[TASK INPUT Boundary: Start]

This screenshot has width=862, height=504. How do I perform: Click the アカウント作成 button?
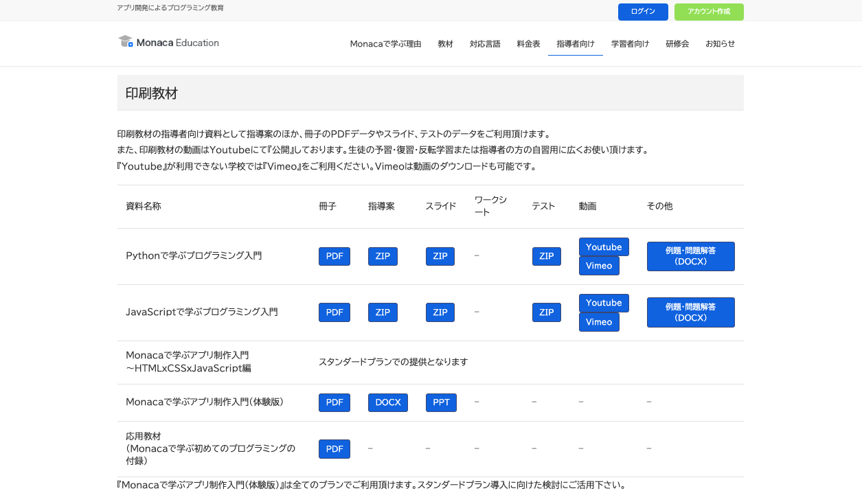tap(708, 12)
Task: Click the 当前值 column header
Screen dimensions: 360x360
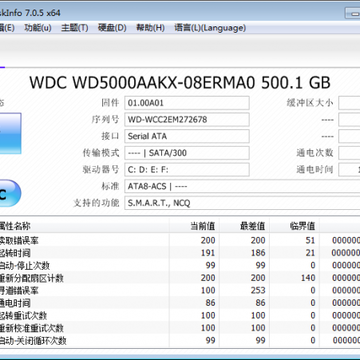Action: pyautogui.click(x=194, y=226)

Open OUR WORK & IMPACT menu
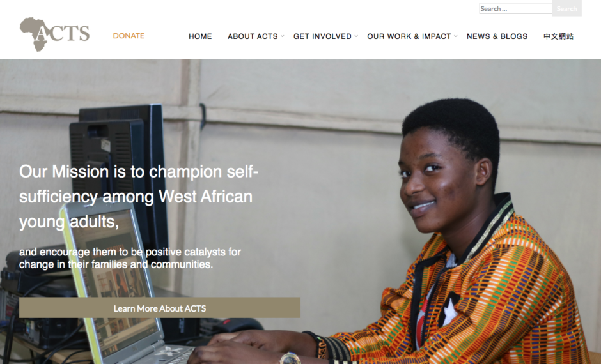tap(409, 36)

[TASK INPUT Boundary: End]

Give back every line of the material above word for word, leaving out the pictures.

» WRITTEN RESPONSE
This screenshot has width=862, height=504. How do I perform: Click the アカウント作成 button?
tap(708, 12)
Task: Click the 当前值 column header
Screen dimensions: 360x360
Action: pyautogui.click(x=194, y=226)

Open OUR WORK & IMPACT menu
tap(409, 36)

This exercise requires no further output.